WORK TO COMPLETE:
[a] Write out the passage of the panel report on mental health cover that opens with the words containing "The panel agreed that after" and closes with "education and support.".
[b] Pick up the panel report on mental health cover after its last sentence and continue it.

This brought the subject of mental health and wellbeing to the fore and how to best address it.

The panel agreed that after the strain of the last two years mental health had lost much of its stigma for people to talk about, but there was still much to do in terms of education and support.

Several speakers noted the need to ensure advice firms were making support, facilities and time available for their staff to monitor and support their own mental health.

But Now Health International general manager – GCC Mayar Jaroudi said it was also vital to equip sales teams with the key facts and figures to help clients understand the need for mental health cover.

“How many advisers within our companies really understand what mental health is about? We all segregate our sales team, you will have people who understand and people who don’t,” he said.

“So you send the person who really understands the subject to make the client understand the need for mental health cover, about the benefits mental health support brings and how much retention they can get out of it.

“You need qualified people to do that.”

Jaroudi also argued this would not be a one-way street, believing that employers would become receptive to these conversations as they became more aware of the need to offer better cover.

“At the moment some clients are sophisticated some are not, but it’s inevitable they will all become sophisticated,” he continued.

“If you look back a few years back, they did not understand medical insurance when the government put in the mandates.

“Today, post-Covid, we see clients understanding more and more about medical insurance. It’s an inevitable change which we need to cope with, and bringing our talents and qualifications will be essential.”

 

INVESTMENT A VIRTUOUS CIRCLE

The panel agreed that this investment in training and quality service would be a virtuous circle but that it could take time and would need a collective movement from the industry to bring other businesses and customers along.

“Every single person sat around this table prides themselves on integrity and their professional brand and therefore, we invest in our own personal development and in the development of our teams,” Cigna chief distribution officer for Middle East and Africa Leah Cotterill said.

“For example, Cigna gives educational reimbursement programs of around $6,000 each year for each individual for whatever qualifications they want to do – I’ve got four people in my team doing MBAs.

ENTRIES SUPPLIED:
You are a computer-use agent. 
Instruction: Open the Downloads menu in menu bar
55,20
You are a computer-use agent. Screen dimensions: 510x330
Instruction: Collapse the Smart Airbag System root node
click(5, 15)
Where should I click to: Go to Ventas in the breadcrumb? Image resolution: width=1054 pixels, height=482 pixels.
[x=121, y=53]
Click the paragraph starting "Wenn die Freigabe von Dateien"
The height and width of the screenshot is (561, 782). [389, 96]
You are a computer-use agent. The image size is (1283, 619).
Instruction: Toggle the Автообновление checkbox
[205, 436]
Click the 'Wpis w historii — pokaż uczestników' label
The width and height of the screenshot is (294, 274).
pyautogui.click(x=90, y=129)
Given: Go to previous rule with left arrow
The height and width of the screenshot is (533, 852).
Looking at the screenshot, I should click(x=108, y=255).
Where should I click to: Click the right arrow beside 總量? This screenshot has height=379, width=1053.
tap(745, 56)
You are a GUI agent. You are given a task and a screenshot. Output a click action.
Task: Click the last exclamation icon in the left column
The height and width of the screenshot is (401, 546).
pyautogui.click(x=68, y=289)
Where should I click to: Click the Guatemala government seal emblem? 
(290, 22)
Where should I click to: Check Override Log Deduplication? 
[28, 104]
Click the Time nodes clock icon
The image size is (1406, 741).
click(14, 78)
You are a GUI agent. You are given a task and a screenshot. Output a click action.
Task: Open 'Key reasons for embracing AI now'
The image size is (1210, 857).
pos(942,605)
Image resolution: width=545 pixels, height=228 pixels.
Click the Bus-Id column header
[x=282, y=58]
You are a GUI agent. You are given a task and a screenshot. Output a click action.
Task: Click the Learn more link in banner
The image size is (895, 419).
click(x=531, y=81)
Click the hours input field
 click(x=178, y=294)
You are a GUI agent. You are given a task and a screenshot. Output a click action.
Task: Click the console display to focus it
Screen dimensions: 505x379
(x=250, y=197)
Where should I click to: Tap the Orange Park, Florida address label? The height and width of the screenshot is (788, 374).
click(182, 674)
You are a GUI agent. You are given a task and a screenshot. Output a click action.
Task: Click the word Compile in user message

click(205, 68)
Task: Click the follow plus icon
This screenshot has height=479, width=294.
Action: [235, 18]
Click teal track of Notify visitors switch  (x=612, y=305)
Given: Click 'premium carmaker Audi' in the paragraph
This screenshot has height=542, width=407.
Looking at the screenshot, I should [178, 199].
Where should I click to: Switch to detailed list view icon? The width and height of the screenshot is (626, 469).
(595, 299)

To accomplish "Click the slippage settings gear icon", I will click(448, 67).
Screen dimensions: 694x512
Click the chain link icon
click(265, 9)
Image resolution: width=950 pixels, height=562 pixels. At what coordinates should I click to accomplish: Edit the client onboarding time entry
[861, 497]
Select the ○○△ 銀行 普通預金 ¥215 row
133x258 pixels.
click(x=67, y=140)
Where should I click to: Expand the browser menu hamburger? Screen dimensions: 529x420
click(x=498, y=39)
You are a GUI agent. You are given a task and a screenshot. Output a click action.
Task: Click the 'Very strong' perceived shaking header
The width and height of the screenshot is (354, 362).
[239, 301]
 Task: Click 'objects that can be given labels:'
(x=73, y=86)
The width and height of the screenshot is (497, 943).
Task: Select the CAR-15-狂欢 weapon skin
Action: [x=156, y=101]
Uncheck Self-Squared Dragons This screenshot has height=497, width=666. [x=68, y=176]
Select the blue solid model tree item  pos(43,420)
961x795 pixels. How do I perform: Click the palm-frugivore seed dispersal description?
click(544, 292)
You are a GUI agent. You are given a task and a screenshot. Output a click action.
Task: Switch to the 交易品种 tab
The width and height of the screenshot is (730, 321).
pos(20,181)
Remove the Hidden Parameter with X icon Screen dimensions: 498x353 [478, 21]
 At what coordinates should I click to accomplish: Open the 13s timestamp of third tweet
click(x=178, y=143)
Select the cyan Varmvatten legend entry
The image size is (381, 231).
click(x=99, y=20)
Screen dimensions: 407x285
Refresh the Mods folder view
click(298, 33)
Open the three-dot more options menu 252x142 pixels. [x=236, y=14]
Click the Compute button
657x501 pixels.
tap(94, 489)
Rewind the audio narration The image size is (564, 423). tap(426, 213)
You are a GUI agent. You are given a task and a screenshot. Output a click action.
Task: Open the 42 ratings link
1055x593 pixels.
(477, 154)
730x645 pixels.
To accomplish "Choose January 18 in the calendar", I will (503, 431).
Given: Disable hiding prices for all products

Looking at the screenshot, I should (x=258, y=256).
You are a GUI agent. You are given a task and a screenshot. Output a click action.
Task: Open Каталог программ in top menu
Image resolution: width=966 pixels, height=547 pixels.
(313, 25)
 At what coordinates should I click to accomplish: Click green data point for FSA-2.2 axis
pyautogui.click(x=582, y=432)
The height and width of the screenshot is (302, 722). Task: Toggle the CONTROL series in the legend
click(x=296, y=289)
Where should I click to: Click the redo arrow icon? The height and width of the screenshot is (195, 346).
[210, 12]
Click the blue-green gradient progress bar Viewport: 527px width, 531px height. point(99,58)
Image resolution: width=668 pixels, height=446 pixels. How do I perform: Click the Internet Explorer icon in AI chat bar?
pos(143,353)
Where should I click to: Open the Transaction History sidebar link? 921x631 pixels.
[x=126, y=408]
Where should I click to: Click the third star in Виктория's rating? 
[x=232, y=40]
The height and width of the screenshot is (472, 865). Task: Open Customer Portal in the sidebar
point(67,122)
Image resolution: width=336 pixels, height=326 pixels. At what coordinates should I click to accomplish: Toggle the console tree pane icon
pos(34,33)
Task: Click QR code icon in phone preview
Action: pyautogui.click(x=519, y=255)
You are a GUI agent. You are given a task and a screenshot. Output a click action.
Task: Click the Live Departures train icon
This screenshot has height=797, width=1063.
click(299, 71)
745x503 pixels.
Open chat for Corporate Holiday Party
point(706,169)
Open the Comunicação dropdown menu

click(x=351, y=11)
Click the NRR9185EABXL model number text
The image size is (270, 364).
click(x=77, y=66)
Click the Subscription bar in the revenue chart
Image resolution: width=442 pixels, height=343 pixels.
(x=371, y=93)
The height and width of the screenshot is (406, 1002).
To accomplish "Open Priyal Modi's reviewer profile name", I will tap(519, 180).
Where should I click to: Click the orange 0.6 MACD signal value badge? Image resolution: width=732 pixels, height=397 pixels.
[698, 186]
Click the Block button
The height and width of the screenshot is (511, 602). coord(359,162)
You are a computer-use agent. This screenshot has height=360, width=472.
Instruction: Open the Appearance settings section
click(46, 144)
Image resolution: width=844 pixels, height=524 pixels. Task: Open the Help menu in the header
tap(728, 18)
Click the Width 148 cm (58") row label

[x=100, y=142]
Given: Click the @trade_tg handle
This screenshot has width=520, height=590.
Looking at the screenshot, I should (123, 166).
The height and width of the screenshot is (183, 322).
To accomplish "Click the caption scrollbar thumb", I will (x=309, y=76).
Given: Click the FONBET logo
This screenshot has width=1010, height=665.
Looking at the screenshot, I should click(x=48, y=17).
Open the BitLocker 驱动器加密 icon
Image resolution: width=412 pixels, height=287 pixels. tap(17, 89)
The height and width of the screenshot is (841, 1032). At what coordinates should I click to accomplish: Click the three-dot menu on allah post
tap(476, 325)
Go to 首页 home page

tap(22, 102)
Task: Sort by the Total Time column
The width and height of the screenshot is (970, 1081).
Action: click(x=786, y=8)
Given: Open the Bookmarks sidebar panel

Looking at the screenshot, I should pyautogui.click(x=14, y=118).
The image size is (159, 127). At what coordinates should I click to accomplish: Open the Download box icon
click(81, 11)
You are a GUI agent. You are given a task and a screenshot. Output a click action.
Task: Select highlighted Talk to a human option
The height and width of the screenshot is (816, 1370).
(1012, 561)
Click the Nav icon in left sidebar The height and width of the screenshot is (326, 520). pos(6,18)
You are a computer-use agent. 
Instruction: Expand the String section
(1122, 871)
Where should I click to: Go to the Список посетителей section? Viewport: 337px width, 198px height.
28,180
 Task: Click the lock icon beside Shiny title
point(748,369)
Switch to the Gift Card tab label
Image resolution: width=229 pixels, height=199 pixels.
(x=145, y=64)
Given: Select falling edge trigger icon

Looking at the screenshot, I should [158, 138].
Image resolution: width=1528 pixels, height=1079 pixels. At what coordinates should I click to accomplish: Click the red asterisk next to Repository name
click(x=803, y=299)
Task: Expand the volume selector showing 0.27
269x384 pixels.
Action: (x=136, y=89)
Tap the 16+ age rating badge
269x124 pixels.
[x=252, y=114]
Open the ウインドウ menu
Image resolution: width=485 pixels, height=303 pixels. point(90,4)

YOUR WRITTEN ANSWERS:
[a]
The panel agreed that after the strain of the last two years mental health had lost much of its stigma for people to talk about, but there was still much to do in terms of education and support.

[b]
“Consequently we then carry higher operating expenses because we do things right, like everyone else around this table, but the challenge is with the majority who don’t.

“As there is no requirement to do so, they continue in that circle and we then end up just focusing on the niche clients of the market, who think like us, who value the same things as we do.

“The challenge is how do we pull people out of that middle ground and encourage them in to this approach.

“I hate the idea of overregulation but things like this that help raise the quality probably also raises the price a little bit.

“It’s this whole concept where we’ve got a segment of the market who are doing the right thing and investing in the right things and bringing value and quality to like-minded buyers – how do we help expand that?”

This prompted encouraging words from one panellist that regulators would be willing to listen to industry voices but that representatives needed to be proactive to push the regulators to bring their proposed measures into action.

“As an ex-CEO of the Dubai Health Authority, I know how this government works,” said Health Beyond Borders CEO and founder Laila Al Jassmi.

“Now they have a lot of things in place and there are lots of things which we are not sometimes aware of, and there is a balance to be established.

“So approaching them, offering collaboration and helping to develop the standards, that can be one way of going forward and accelerating things faster.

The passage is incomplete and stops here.